- _AIM OF THE EXERCISE_
Could you set down every record below exactly as it appears?

- _DATA IN THIS EXERCISE_

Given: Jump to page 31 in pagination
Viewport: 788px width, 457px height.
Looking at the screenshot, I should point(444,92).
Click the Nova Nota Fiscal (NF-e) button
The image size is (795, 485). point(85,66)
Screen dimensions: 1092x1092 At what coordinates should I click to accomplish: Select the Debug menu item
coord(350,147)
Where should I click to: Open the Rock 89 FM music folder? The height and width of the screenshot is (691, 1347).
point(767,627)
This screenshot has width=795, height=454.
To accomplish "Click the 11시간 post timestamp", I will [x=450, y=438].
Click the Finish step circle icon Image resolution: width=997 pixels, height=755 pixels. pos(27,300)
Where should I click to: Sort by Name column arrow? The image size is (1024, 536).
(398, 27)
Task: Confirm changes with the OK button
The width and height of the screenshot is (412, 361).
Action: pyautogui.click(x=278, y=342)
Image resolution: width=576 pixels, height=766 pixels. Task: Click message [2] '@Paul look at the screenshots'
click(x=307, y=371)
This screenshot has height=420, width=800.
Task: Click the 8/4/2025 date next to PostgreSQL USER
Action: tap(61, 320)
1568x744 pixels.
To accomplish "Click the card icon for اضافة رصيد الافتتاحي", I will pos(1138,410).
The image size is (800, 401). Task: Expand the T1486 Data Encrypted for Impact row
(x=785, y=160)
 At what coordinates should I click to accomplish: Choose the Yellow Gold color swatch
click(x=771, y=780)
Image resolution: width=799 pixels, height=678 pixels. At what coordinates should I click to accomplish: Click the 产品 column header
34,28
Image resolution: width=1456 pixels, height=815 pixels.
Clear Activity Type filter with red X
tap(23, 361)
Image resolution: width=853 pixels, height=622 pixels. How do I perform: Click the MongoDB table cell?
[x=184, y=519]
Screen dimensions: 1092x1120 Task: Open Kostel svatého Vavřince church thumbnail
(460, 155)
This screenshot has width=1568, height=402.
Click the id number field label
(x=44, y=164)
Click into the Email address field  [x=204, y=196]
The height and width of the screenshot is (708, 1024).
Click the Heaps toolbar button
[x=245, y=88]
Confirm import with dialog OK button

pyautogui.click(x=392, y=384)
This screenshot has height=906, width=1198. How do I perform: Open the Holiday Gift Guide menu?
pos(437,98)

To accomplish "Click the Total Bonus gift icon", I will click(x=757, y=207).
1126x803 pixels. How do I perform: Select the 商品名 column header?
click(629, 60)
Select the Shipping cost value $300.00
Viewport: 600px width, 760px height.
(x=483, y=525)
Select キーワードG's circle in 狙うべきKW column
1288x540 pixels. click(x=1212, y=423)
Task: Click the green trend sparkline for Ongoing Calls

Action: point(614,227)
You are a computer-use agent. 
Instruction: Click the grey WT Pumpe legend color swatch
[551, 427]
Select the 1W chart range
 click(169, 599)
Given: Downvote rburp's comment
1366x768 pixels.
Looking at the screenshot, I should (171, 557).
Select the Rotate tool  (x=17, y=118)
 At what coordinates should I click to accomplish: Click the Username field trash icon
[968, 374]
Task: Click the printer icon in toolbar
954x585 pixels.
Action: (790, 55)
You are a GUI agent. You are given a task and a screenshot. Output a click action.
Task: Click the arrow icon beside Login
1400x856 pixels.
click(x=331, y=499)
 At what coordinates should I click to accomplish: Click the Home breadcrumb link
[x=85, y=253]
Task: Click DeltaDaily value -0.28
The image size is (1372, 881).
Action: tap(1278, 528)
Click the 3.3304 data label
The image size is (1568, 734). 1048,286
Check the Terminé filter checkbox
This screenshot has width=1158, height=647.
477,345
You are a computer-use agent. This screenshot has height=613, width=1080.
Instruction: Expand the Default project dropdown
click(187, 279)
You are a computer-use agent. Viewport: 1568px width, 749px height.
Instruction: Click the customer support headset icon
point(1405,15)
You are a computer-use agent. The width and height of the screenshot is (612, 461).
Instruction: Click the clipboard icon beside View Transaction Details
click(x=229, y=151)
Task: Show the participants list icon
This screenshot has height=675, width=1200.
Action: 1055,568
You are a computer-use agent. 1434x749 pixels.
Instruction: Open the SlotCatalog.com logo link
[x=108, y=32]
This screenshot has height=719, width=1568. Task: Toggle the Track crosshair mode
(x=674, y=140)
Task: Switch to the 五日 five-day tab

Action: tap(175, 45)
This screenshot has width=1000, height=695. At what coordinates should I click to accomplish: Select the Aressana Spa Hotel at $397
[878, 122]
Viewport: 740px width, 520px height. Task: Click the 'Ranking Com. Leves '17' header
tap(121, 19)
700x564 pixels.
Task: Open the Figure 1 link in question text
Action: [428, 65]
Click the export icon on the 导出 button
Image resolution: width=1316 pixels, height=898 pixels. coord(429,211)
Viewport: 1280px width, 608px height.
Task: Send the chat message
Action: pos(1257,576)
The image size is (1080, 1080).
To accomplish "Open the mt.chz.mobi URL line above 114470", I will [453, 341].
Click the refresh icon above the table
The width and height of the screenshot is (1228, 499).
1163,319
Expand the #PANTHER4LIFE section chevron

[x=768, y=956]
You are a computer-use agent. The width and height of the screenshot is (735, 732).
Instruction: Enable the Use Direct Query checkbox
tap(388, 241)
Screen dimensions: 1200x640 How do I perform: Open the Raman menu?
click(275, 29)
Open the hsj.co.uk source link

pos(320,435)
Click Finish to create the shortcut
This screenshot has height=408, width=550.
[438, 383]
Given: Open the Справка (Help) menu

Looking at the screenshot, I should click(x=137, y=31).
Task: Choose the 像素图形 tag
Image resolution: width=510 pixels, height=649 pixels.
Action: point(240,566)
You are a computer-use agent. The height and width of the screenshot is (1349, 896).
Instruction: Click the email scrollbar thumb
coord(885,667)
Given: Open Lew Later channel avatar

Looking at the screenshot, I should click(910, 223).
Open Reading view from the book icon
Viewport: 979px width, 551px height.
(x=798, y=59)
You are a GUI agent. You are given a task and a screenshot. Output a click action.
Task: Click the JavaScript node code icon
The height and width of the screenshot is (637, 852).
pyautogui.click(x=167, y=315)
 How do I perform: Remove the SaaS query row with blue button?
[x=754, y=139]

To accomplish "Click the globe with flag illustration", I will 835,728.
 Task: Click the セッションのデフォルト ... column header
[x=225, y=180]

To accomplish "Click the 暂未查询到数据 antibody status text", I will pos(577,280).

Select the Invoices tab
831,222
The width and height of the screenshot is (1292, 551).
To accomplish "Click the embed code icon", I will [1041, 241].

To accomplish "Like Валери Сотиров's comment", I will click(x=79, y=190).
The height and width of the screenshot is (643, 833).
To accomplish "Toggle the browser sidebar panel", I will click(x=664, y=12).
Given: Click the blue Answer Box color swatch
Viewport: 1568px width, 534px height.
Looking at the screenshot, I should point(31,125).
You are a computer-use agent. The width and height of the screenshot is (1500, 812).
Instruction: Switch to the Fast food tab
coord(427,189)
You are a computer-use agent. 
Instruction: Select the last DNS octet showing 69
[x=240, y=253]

- _EXERCISE SOLUTION_
Given: Jump to page 31 in pagination
Viewport: 788px width, 457px height.
Looking at the screenshot, I should point(444,92).
Click the Nova Nota Fiscal (NF-e) button
The image size is (795, 485). point(85,66)
Screen dimensions: 1092x1092 At what coordinates should I click to accomplish: Select the Debug menu item
coord(350,147)
Where should I click to: Open the Rock 89 FM music folder? The height and width of the screenshot is (691, 1347).
point(767,627)
This screenshot has width=795, height=454.
To accomplish "Click the 11시간 post timestamp", I will [x=450, y=438].
Click the Finish step circle icon Image resolution: width=997 pixels, height=755 pixels. pos(27,300)
Where should I click to: Sort by Name column arrow? The image size is (1024, 536).
(398, 27)
Task: Confirm changes with the OK button
The width and height of the screenshot is (412, 361).
Action: pyautogui.click(x=278, y=342)
Image resolution: width=576 pixels, height=766 pixels. Task: Click message [2] '@Paul look at the screenshots'
click(x=307, y=371)
This screenshot has height=420, width=800.
Task: Click the 8/4/2025 date next to PostgreSQL USER
Action: tap(61, 320)
1568x744 pixels.
To accomplish "Click the card icon for اضافة رصيد الافتتاحي", I will pos(1138,410).
The image size is (800, 401). Task: Expand the T1486 Data Encrypted for Impact row
(x=785, y=160)
 At what coordinates should I click to accomplish: Choose the Yellow Gold color swatch
click(x=771, y=780)
Image resolution: width=799 pixels, height=678 pixels. At what coordinates should I click to accomplish: Click the 产品 column header
34,28
Image resolution: width=1456 pixels, height=815 pixels.
Clear Activity Type filter with red X
tap(23, 361)
Image resolution: width=853 pixels, height=622 pixels. How do I perform: Click the MongoDB table cell?
[x=184, y=519]
Screen dimensions: 1092x1120 Task: Open Kostel svatého Vavřince church thumbnail
(460, 155)
This screenshot has width=1568, height=402.
Click the id number field label
(x=44, y=164)
Click into the Email address field  [x=204, y=196]
The height and width of the screenshot is (708, 1024).
Click the Heaps toolbar button
[x=245, y=88]
Confirm import with dialog OK button

pyautogui.click(x=392, y=384)
This screenshot has height=906, width=1198. How do I perform: Open the Holiday Gift Guide menu?
pos(437,98)

To accomplish "Click the Total Bonus gift icon", I will click(x=757, y=207).
1126x803 pixels. How do I perform: Select the 商品名 column header?
click(629, 60)
Select the Shipping cost value $300.00
Viewport: 600px width, 760px height.
(x=483, y=525)
Select キーワードG's circle in 狙うべきKW column
1288x540 pixels. click(x=1212, y=423)
Task: Click the green trend sparkline for Ongoing Calls

Action: point(614,227)
You are a computer-use agent. 
Instruction: Click the grey WT Pumpe legend color swatch
[551, 427]
Select the 1W chart range
 click(169, 599)
Given: Downvote rburp's comment
1366x768 pixels.
Looking at the screenshot, I should (171, 557).
Select the Rotate tool  (x=17, y=118)
 At what coordinates should I click to accomplish: Click the Username field trash icon
[968, 374]
Task: Click the printer icon in toolbar
954x585 pixels.
Action: (790, 55)
You are a GUI agent. You are given a task and a screenshot. Output a click action.
Task: Click the arrow icon beside Login
1400x856 pixels.
click(x=331, y=499)
 At what coordinates should I click to accomplish: Click the Home breadcrumb link
[x=85, y=253]
Task: Click DeltaDaily value -0.28
The image size is (1372, 881).
Action: tap(1278, 528)
Click the 3.3304 data label
The image size is (1568, 734). 1048,286
Check the Terminé filter checkbox
This screenshot has width=1158, height=647.
477,345
You are a computer-use agent. This screenshot has height=613, width=1080.
Instruction: Expand the Default project dropdown
click(187, 279)
You are a computer-use agent. Viewport: 1568px width, 749px height.
Instruction: Click the customer support headset icon
point(1405,15)
You are a computer-use agent. The width and height of the screenshot is (612, 461).
Instruction: Click the clipboard icon beside View Transaction Details
click(x=229, y=151)
Task: Show the participants list icon
This screenshot has height=675, width=1200.
Action: 1055,568
You are a computer-use agent. 1434x749 pixels.
Instruction: Open the SlotCatalog.com logo link
[x=108, y=32]
This screenshot has height=719, width=1568. Task: Toggle the Track crosshair mode
(x=674, y=140)
Task: Switch to the 五日 five-day tab

Action: tap(175, 45)
This screenshot has width=1000, height=695. At what coordinates should I click to accomplish: Select the Aressana Spa Hotel at $397
[878, 122]
Viewport: 740px width, 520px height. Task: Click the 'Ranking Com. Leves '17' header
tap(121, 19)
700x564 pixels.
Task: Open the Figure 1 link in question text
Action: [428, 65]
Click the export icon on the 导出 button
Image resolution: width=1316 pixels, height=898 pixels. coord(429,211)
Viewport: 1280px width, 608px height.
Task: Send the chat message
Action: pos(1257,576)
The image size is (1080, 1080).
To accomplish "Open the mt.chz.mobi URL line above 114470", I will [453, 341].
Click the refresh icon above the table
The width and height of the screenshot is (1228, 499).
1163,319
Expand the #PANTHER4LIFE section chevron

[x=768, y=956]
You are a computer-use agent. The width and height of the screenshot is (735, 732).
Instruction: Enable the Use Direct Query checkbox
tap(388, 241)
Screen dimensions: 1200x640 How do I perform: Open the Raman menu?
click(275, 29)
Open the hsj.co.uk source link

pos(320,435)
Click Finish to create the shortcut
This screenshot has height=408, width=550.
[438, 383]
Given: Open the Справка (Help) menu

Looking at the screenshot, I should click(x=137, y=31).
Task: Choose the 像素图形 tag
Image resolution: width=510 pixels, height=649 pixels.
Action: point(240,566)
You are a computer-use agent. The height and width of the screenshot is (1349, 896).
Instruction: Click the email scrollbar thumb
coord(885,667)
Given: Open Lew Later channel avatar

Looking at the screenshot, I should click(910, 223).
Open Reading view from the book icon
Viewport: 979px width, 551px height.
(x=798, y=59)
You are a GUI agent. You are given a task and a screenshot. Output a click action.
Task: Click the JavaScript node code icon
The height and width of the screenshot is (637, 852).
pyautogui.click(x=167, y=315)
 How do I perform: Remove the SaaS query row with blue button?
[x=754, y=139]

To accomplish "Click the globe with flag illustration", I will 835,728.
 Task: Click the セッションのデフォルト ... column header
[x=225, y=180]

To accomplish "Click the 暂未查询到数据 antibody status text", I will pos(577,280).

Select the Invoices tab
831,222
The width and height of the screenshot is (1292, 551).
To accomplish "Click the embed code icon", I will [1041, 241].

To accomplish "Like Валери Сотиров's comment", I will click(x=79, y=190).
The height and width of the screenshot is (643, 833).
To accomplish "Toggle the browser sidebar panel", I will click(x=664, y=12).
Given: Click the blue Answer Box color swatch
Viewport: 1568px width, 534px height.
Looking at the screenshot, I should point(31,125).
You are a computer-use agent. The width and height of the screenshot is (1500, 812).
Instruction: Switch to the Fast food tab
coord(427,189)
You are a computer-use agent. 
Instruction: Select the last DNS octet showing 69
[x=240, y=253]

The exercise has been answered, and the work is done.